Coherence between cortical regions has been implicated in cognitive functions including attention and working memory. Coherence may act to dynamically alter the routing of information through the brain, providing the flexibility that is necessary for cognition. Indeed, disruptions in coherence are linked to neural disorders such as schizophrenia and autism spectrum disorder. There has been no systematic, in vivo, study of how inter-cortical coherence arises. Here we will test the hypothesis that inter-area cortical gamma (30-80 Hz) coherence occurs when local oscillations in a source region propagate to, and synchronize with, a target region. Computational modeling predicts that the strength of pre-existing gamma in the target will affect its coherence with an incoming oscillation: 'weak'local gamma oscillations will be easily entrained, leading to coherence between the two regions, while 'strong'oscillations resist external input, making coherence difficult (unless the input matches in phase and frequency). Testing this hypothesis requires causal in vivo control of local oscillations, a technique that the Moore laboratory has recently developed utilizing optogenetics. Coupling optogenetics with multi-area recording will allow us to discover the rules of how oscillations cohere between areas. We will optogenetically induce local gamma oscillations in a source area (primary somatosensory cortex, SI) and measure their coherence with a target area (secondary somatosensory cortex, SII). We will test our hypothesis by manipulating the strength of ongoing gamma oscillations in the target in three ways.
In Aim 1, we will optogenetically induce gamma oscillations in the target, parametrically varying the power and phase, in order to determine their effect on coherence.

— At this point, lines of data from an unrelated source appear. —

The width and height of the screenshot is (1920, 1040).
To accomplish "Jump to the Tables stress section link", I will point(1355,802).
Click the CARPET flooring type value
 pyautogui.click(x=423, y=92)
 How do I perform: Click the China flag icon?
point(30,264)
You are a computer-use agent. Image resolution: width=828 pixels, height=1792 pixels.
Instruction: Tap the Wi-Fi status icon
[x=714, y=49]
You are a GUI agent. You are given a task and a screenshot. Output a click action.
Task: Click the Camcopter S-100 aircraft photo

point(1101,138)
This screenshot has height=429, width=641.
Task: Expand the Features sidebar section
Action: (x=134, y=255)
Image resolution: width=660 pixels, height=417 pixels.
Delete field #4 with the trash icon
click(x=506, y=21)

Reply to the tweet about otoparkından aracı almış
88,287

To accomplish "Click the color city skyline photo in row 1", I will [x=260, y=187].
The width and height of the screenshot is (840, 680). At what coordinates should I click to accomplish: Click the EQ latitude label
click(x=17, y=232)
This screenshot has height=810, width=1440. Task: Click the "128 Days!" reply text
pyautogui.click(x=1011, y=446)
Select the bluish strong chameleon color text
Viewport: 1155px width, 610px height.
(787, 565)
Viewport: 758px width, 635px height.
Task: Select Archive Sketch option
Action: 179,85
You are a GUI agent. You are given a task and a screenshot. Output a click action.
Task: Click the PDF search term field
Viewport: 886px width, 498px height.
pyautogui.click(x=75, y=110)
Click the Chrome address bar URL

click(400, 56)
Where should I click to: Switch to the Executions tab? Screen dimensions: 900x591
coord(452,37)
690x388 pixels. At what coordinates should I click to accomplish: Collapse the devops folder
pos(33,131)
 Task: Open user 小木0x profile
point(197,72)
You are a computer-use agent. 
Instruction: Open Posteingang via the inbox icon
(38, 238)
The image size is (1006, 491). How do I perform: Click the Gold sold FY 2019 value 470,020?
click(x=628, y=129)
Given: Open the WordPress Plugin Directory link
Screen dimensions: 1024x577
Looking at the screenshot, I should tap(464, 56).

Cholinergic agonists induce gamma oscillations in the neocortex and acetylcholine may underlie the inter-areal coherence observed in attention. Therefore, in Aim 2, we will induce gamma oscillations in the target by increasing the local cholinergic tone and measuring its impact on coherence. Rodent, monkey and human data link gamma oscillations with attention. So, in Aim 3, we will test the impact of attention on the ability to optogenetically induce local gamma, and its impact on establishing coherence between areas.
These aims will directly test an important hypothesis about the mechanism of inter-areal coherence. In addition, this proposal will allow me to learn optogenetic, electrophysiological, and behavioral techniques in mice, under the mentorship of Dr. Christopher Moore. My future career goals are to combine my previous primate experience with these new techniques in mice. I will use electrophysiology in primates trained to perform complex behaviors to generate hypotheses about the neural mechanisms underlying cognition. These proposed neural mechanisms can then be dissected using the powerful methods available in mice.
This project will investigate how brain regions achieve coherence with one another in the gamma oscillation band. Coherence is thought to aid in the communication between brain regions, and alterations in gamma expression and in inter-areal coherence are found in several mental and brain disorders, including schizophrenia and autism. Our work may, therefore, provide insight into these maladaptive changes.